Continue the reflection on Lazarus and the resurrection, picking up right after its last sentence.

==== PAGE

Lazarus’ sister Martha had such hope, even though she had no proof that it would ever happen. She knew that if God had so willed, then her brother would not have died. That is the simple, childlike faith Jesus always asked for and rarely saw, even among His apostles. If Lazarus had been healed, it certainly would have been hailed as another sign of Jesus’ divine authority. But God had another thing in His plan, something so amazing that all the other healings would pale in comparison.


John 11:4
When Jesus heard that, He said, “This sickness is not unto death, but for the glory of God, that the Son of God may be glorified through it.”

Looking back as we do now, knowing that Lazarus is to be called forth from his tomb after four days, we have a jaded view of death. We hear about miraculous healings throughout history, and we pray and pray and pray for one in our lives. When my beloved wife lay before me, seemingly dead already, I prayed for God to bring her back to us. It’s a natural reaction. Martha certainly felt the same way, because she had asked Jesus to come before Lazarus died. But the Lord waited so that Lazarus’ resurrection would be more than just another healing, so that this brief resurrection into mortal life would be a sign of things to come, a hint of the full resurrection into eternal life.

And so, to be sure that Martha understood fully just what the resurrection was and Who was its agent, Jesus told her that He is “the resurrection and the life.” (v.25) In other words, this resurrection unto eternal life could only happen by God the Father through Jesus the Son. And we grasp that gift of God’s grace through our faith in Jesus Christ. There is no other way. (John 3:16-17, John 14:6)

========
==== STORED ROWS

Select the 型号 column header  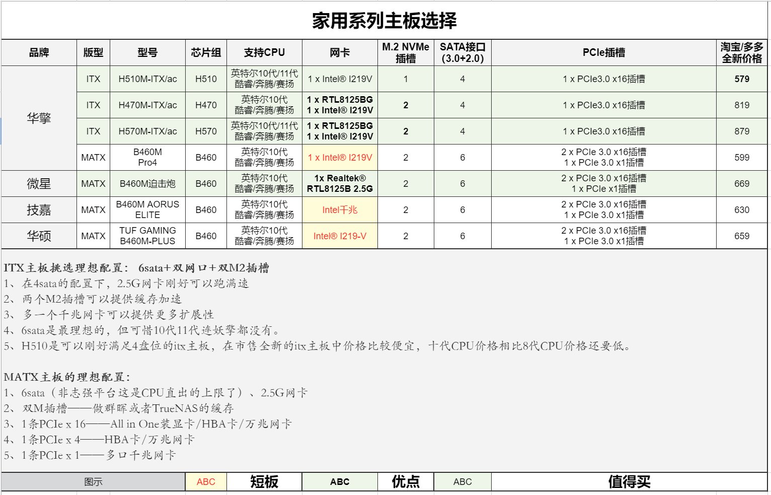(147, 52)
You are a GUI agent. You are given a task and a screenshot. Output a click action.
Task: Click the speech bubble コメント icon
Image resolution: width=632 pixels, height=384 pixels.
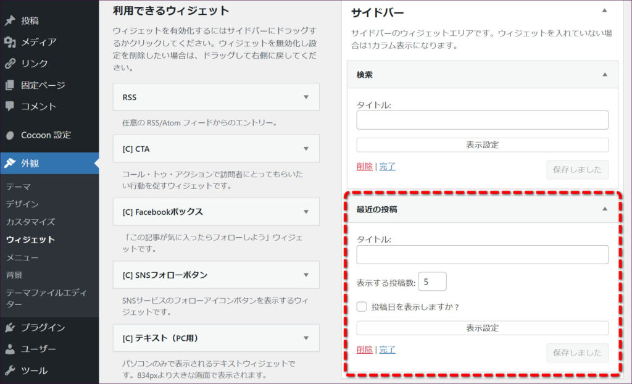click(x=10, y=106)
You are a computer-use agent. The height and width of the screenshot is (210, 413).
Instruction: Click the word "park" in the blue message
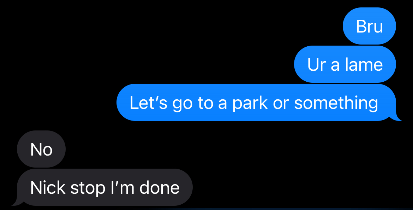[x=250, y=103]
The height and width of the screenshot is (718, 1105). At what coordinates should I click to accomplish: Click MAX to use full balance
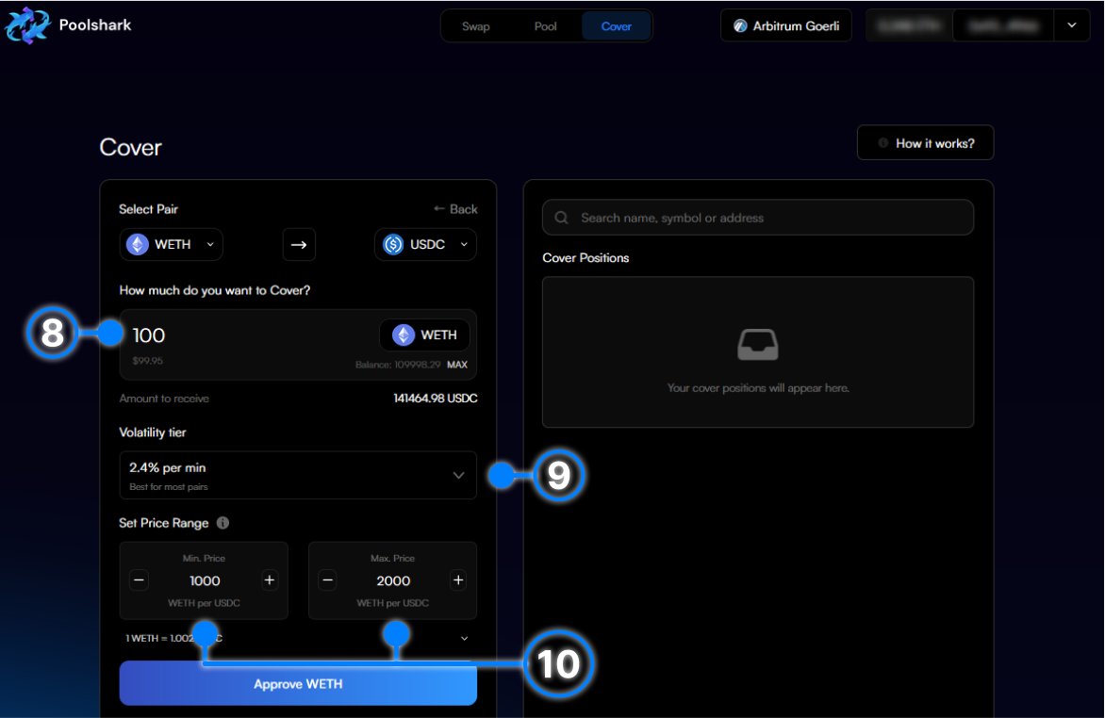click(x=456, y=365)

========

OUTPUT BELOW →
“Do you believe this?” Jesus asked her. (v.26) I think in that moment that Martha believed in the bodily resurrection more than the apostles who walked with Jesus every day. Why? Because she WANTED to believe, because she needed that faith, because she was in a spot where her grief collided with her faith and her faith had won.

We don’t always know why some should die and others live, why some face calamity while our lives sail smoothly along. We have hints here and there of God’s grace and mercy, and we have the gospel accounts and centuries of miracles performed in Jesus’ name that show us the reality of Martha’s faith. Signs and rumors, prophecies and revelation, they are all incomplete, never fully revealing God’s plan for our lives. As Paul wrote, “For now we see in a mirror, dimly, but then face to face. Now I know in part, but then I shall know just as I also am known.” (1 Corinthians 13:12) Until such time as all things are completed, we just have our faith and our hope and our love for God–and the greatest of these is love. (1 Corinthians 13:13)

I don’t have all the answers. No one does. But I do have faith that if God so wills, then a miracle of healing will take place. What was more important to Jesus when He came to raise Lazarus: the healing of His friend or the faith of Martha and others who watched? So, will we see a physical healing on a small child? Or will we see a spiritual healing of the faith of a whole family as a child is called home to God? I cannot say. But I can say that God was willing to let His only Son die, to be killed on our behalf, to bear the burden of our sin. And God also raised Him again on the third day to His eternal glory. That I know, and to that I cling. When all else seems darkness and doom, I look toward that empty tomb and I have hope again–hope that I will see my beloved wife again, that I will play cribbage with Grandpa again, that I will hug my little Grandma again, even as we all sing praises to the glory of our God and King. Do you believe this, too?

I will let the apostle Peter close for us today:


1 Peter 5:10-11
10 But may the God of all grace, who called us to His eternal glory by Christ Jesus, after you have suffered a while, perfect, establish, strengthen, and settle you.
11 To Him be the glory and the dominion forever and ever. Amen.

And Amen.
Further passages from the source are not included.